Assembly Member for Mpumalanga
- Incumbent
- Assumed office 7 May 2009

Member of the National Assembly
- In office 24 July 2006 – May 2009
- Constituency: Mpumalanga

Personal details
- Born: Archibold Jomo Nyambi 28 November 1972 (age 53)
- Citizenship: South Africa
- Party: African National Congress

= Jomo Nyambi =

South African politician

Archibold Jomo Nyambi (born 28 November 1972) is a South African politician from Mpumalanga. He has been House Chairperson of Committees in the National Council of Provinces (NCOP) since 2014. Before joining the NCOP in 2009, he served in the National Assembly from 2006 to 2009.

Nyambi is a member of the African National Congress (ANC). A teacher by training, he rose to political prominence through the ANC Youth League and South African Students Congress in Mpumalanga.

== Early political career ==
Born on 28 November 1972, Nyambi became politically engaged in around 1988 as a student at Mjokwane Secondary School in Kamaqhekeza in the former kaNgwane bantustan (now part of Mpumalanga). He was the president of the school's student representative council and was influenced by his elder brother, who went into exile with the anti-apartheid movement.

After leaving high school, Nyambi qualified as a teacher and taught at schools in his home village, while remaining active in politics. After the African National Congress (ANC) was unbanned by the apartheid government in 1990, Nyambi became involved in local and regional structures of the newly established ANC Youth League (ANCYL). He was the inaugural chairperson of the league's regional branch in Nkomazi. He also chaired the local branch of the South African Students Congress (SASCO) at Mgwenya College of Education and he was ultimately promoted to serve as convenor for sports education in SASCO's Mpumalanga provincial branch. He was elected to the Provincial Executive Committee of the Mpumalanga ANCYL in 1998, and in 2002 he was elected as its Provincial Treasurer. He held the latter position until 2008, when his age disqualified him from continued membership in the league.

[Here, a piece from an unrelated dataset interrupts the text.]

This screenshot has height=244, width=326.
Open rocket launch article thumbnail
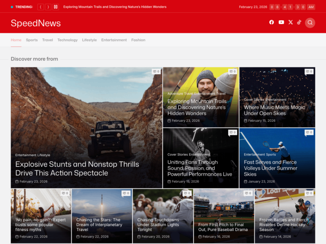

In 2003, Nyambi left teaching to become parliamentary liaison officer for Candith Mashego-Dlamini, who was Member of the Executive Council for Public Works in the Mpumalanga Provincial Government. He was subsequently promoted to become chief of staff in Mashego-Dlamini's office.

== Legislative career ==
Nyambi joined Parliament on 24 July 2006, when he was sworn in to the Mpumalanga caucus of the National Assembly; he filled the casual vacancy arising from Garth Mngomezulu's resignation. At the next general election in 2009, he was elected to represent Mpumalanga as a Permanent Delegate to the National Council of Provinces (NCOP). He was also elected to chair the NCOP's Select Committee on Petitions and Members' Legislative Proposals, a position he held throughout the 25th Parliament. During this period, Nyambi also campaigned for election as regional chairperson of the ANC's branch in Ehlanzeni, though he lost to Ngrayi Ngwenya, the favoured candidate of Mpumalanga Premier David Mabuza.

Nyambi was re-elected to his seat in the NCOP in 2014 and 2019. At the outset of the 26th Parliament in 2014, he was appointed as House Chairperson of Committees (Chair of Chairs) in the NCOP, and he was retained in that position after the 2019 election. In May 2023, he was elected as co-chairperson of Parliament's Joint Ad Hoc Committee on Flood Disaster Relief and Recovery, established to oversee government's response to the 2023 South African floods; he shared the chair with Cedric Frolick, his counterpart in the National Assembly.